Abstract Body (Do not enter title and authors here): Introduction: Studies display an increased cardiovascular (CV) risk in psoriasis, but the underlying mechanisms and prevention strategies are not known. We investigated platelet aggregation and the platelet transcriptome as one potential mechanism to explain CV risk in psoriasis.
Methods: Recruited psoriasis and controls (from the community) underwent platelet aggregation studies with light transmission aggregometry, and a subset underwent bulk platelet RNA sequencing with downstream analyses in R Studio.
Results: Psoriasis subjects (n=75, age 47 ± 15 years, percent body surface area of psoriasis 6%) compared to controls (n=44, age 41 ± 15 years) were older (p=0.02), overweight, (BMI [kg/m²] 28 ± 6 vs. 26 ± 5, p<0.01), more often carried a diagnosis of dyslipidemia (35% vs. 16% p=0.03) and had higher high-sensitivity C-reactive protein values ([hsCRP in mg/L 3.1 ± 4.5 vs. 1.8 ± 2.5, p=0.02). Platelet aggregation was significantly higher in psoriasis vs. controls with collagen (86.6% vs. 72.0%, p=0.03) and ADP (88.2% vs. 75.7% vs. p=0.03).

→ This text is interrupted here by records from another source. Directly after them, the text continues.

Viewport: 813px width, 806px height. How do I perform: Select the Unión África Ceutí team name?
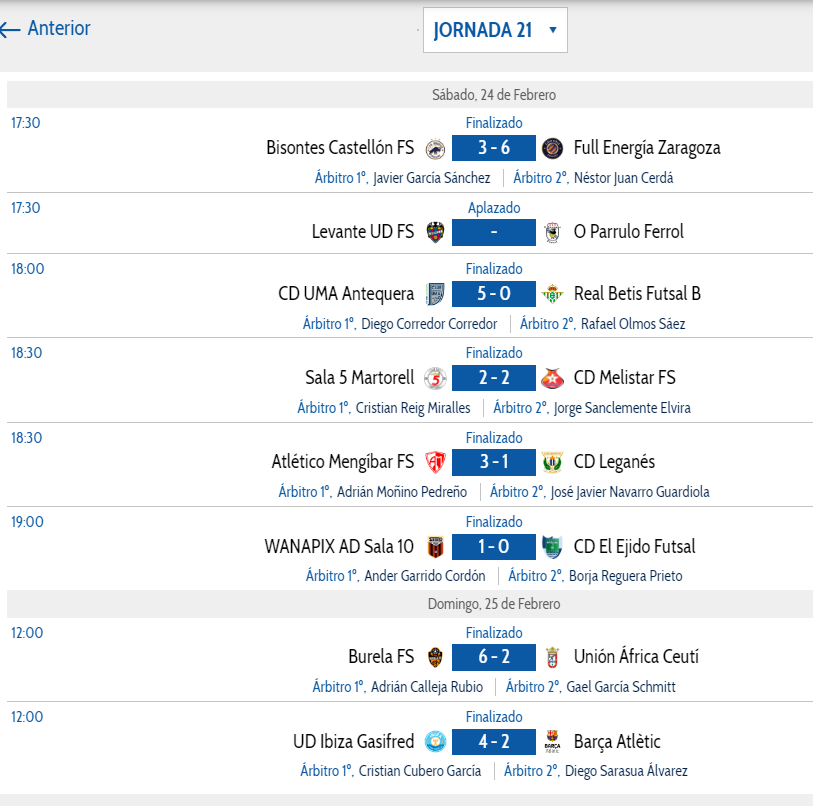(x=636, y=657)
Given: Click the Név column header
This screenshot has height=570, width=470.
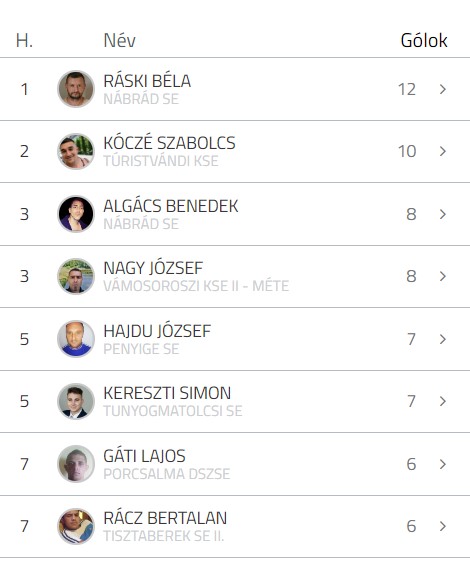Looking at the screenshot, I should [x=119, y=40].
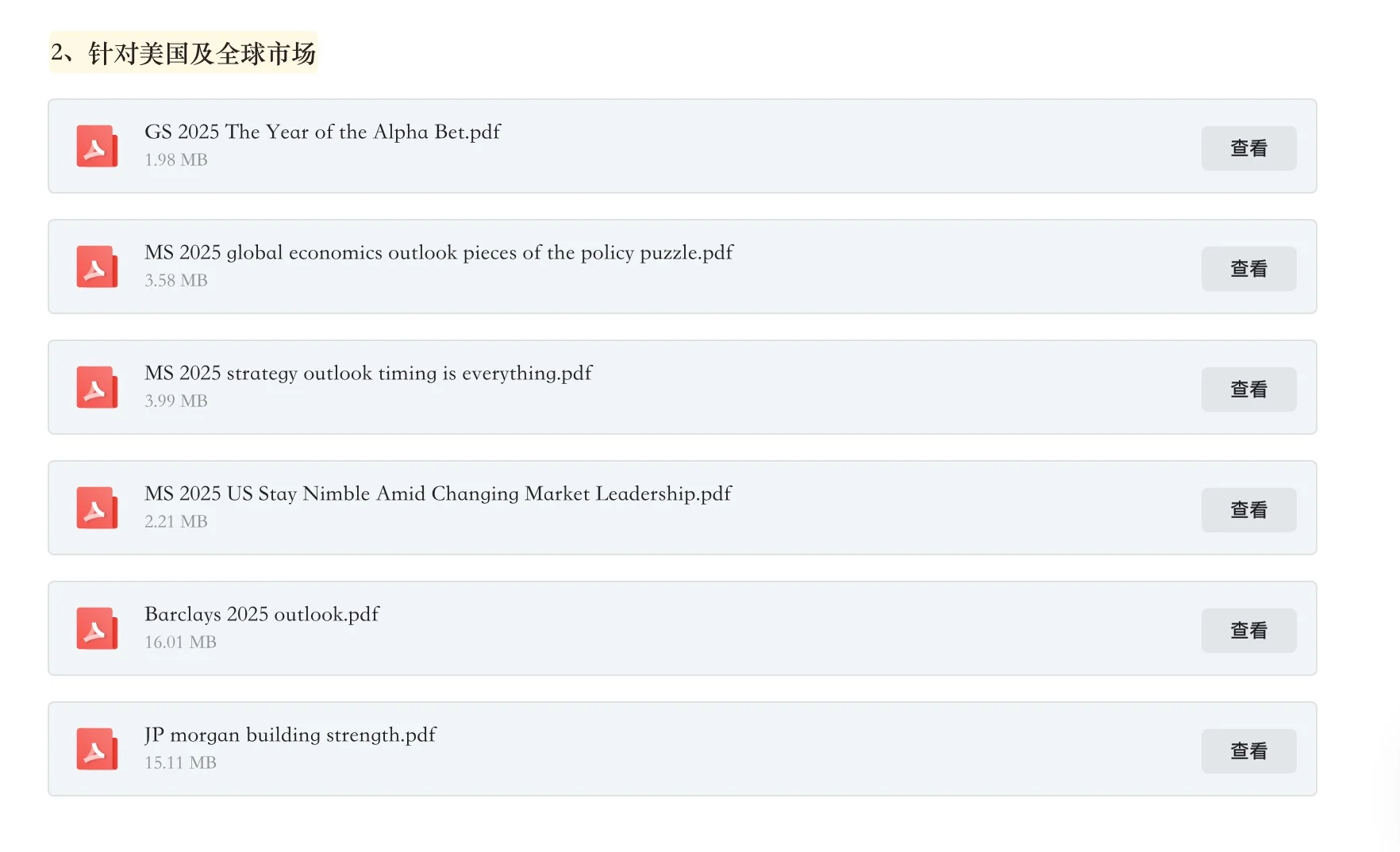Screen dimensions: 1400x852
Task: Click PDF icon for Barclays 2025 outlook
Action: point(97,628)
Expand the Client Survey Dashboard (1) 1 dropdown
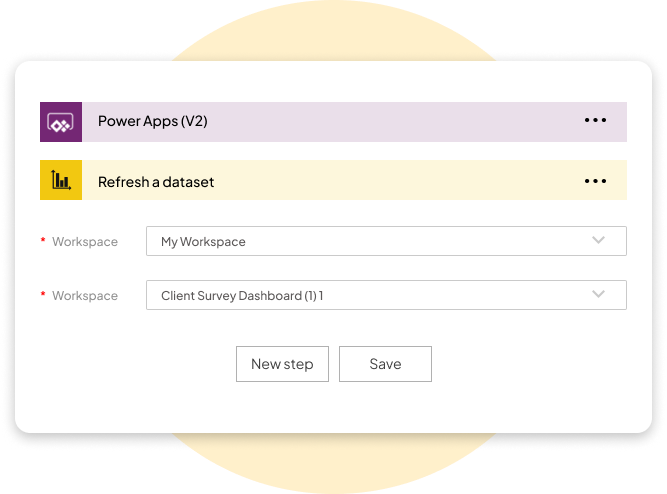 pyautogui.click(x=386, y=295)
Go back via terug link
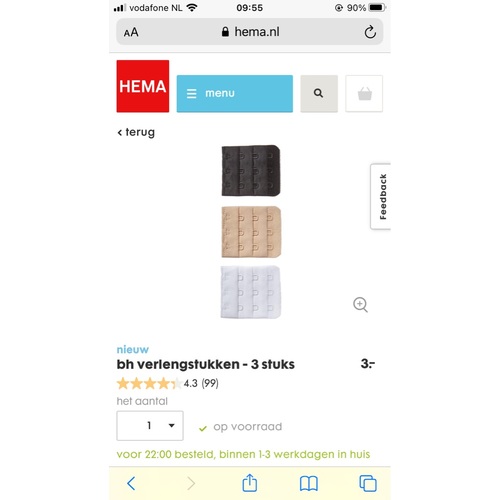The height and width of the screenshot is (500, 500). [136, 132]
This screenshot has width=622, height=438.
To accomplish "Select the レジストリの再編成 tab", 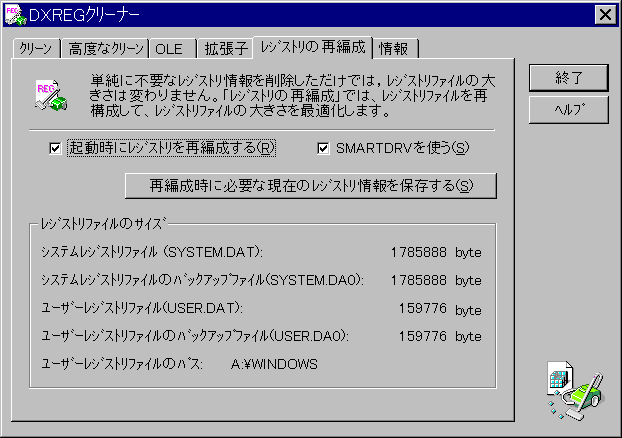I will point(313,47).
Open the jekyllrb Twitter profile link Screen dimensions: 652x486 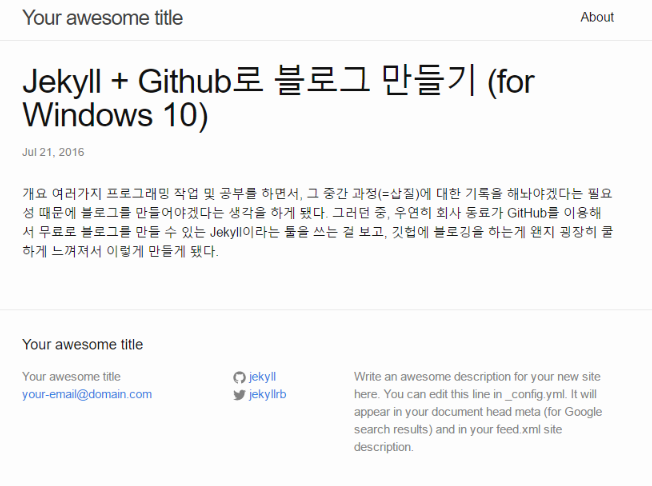click(x=268, y=395)
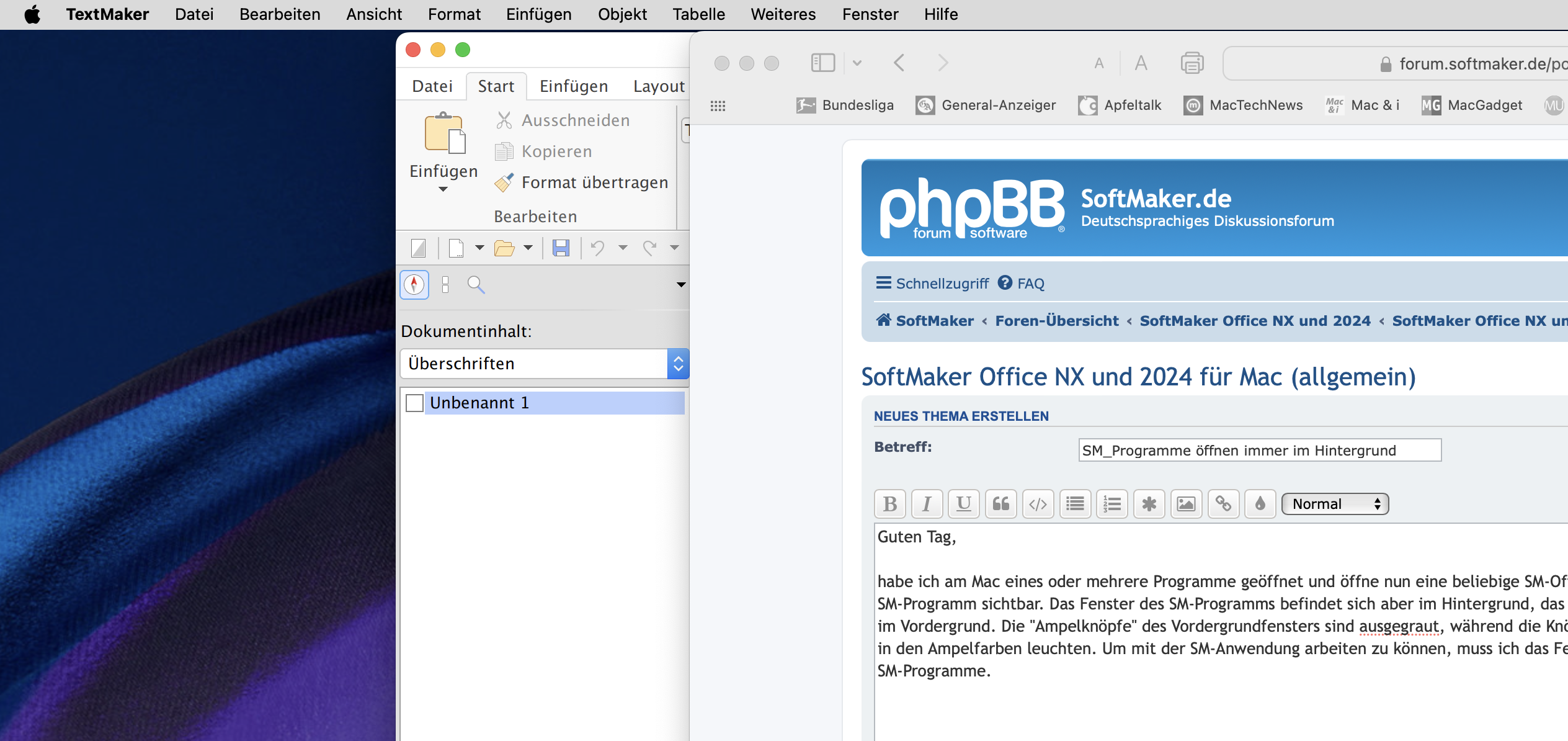This screenshot has width=1568, height=741.
Task: Expand the Normal style dropdown in forum editor
Action: (x=1335, y=503)
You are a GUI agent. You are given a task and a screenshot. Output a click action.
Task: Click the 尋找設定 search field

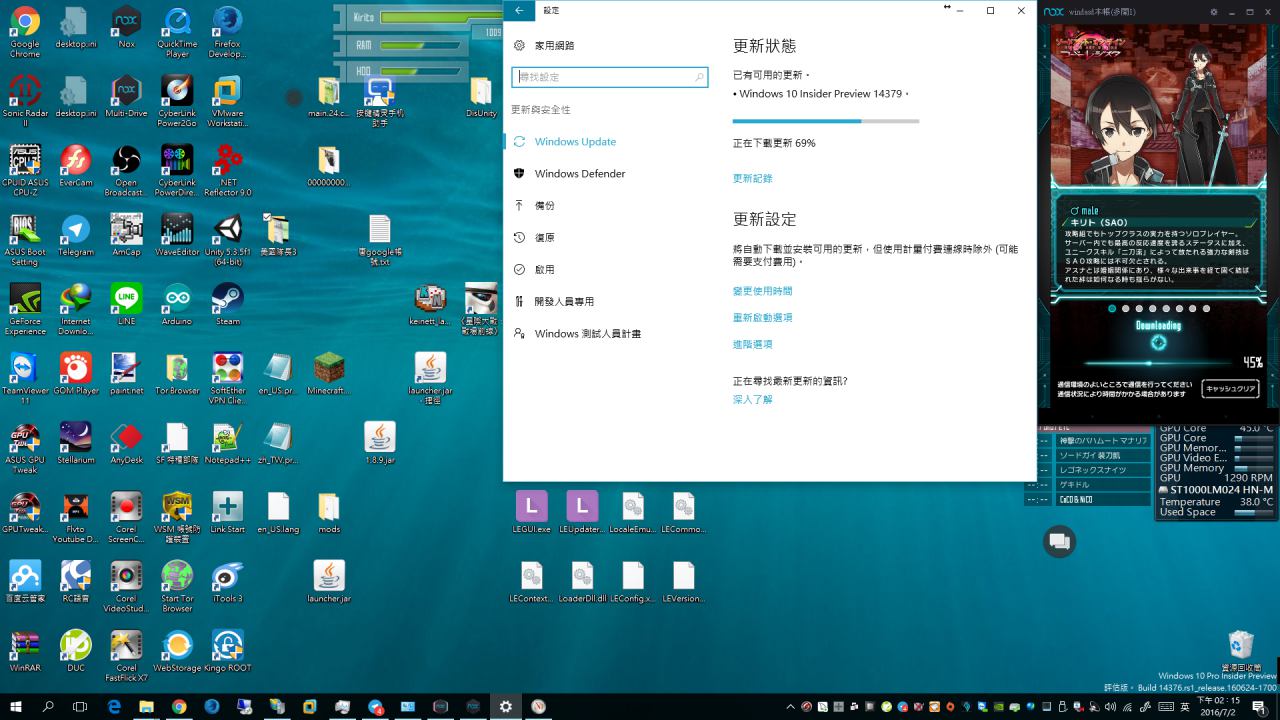602,77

Platelet RNA sequencing revealed in psoriasis vs. control 384 genes upregulated and 414 genes downregulated (p<0.05). Hierarchical clustering of the differentially expressed platelet RNA genes allowed a natural separation into three groups including one predominantly encompassing controls (18/20), a middle group (psoriasis = 24, controls = 20), and a third group of predominantly psoriasis (psoriasis = 25/26). Pathway analysis showed dysregulated TNF, interferon, and VEGF signaling pathways. Using penalized lasso regression, a psoriasis platelet RNA signature comprised of 400 differentially expressed platelet genes correlated with arterial stiffness (r=0.3, p=0.02), coronary plaque (r=0.5, p=0.02), and coronary calcium (r=0.5, p=0.02) burden.
Conclusion: Platelet aggregation is significantly increased in psoriasis with the platelet transcriptome associated with pro-inflammatory pathways and CV risk. Our results warrant further investigation of platelet involvement driving the heightened CV risk observed in psoriasis.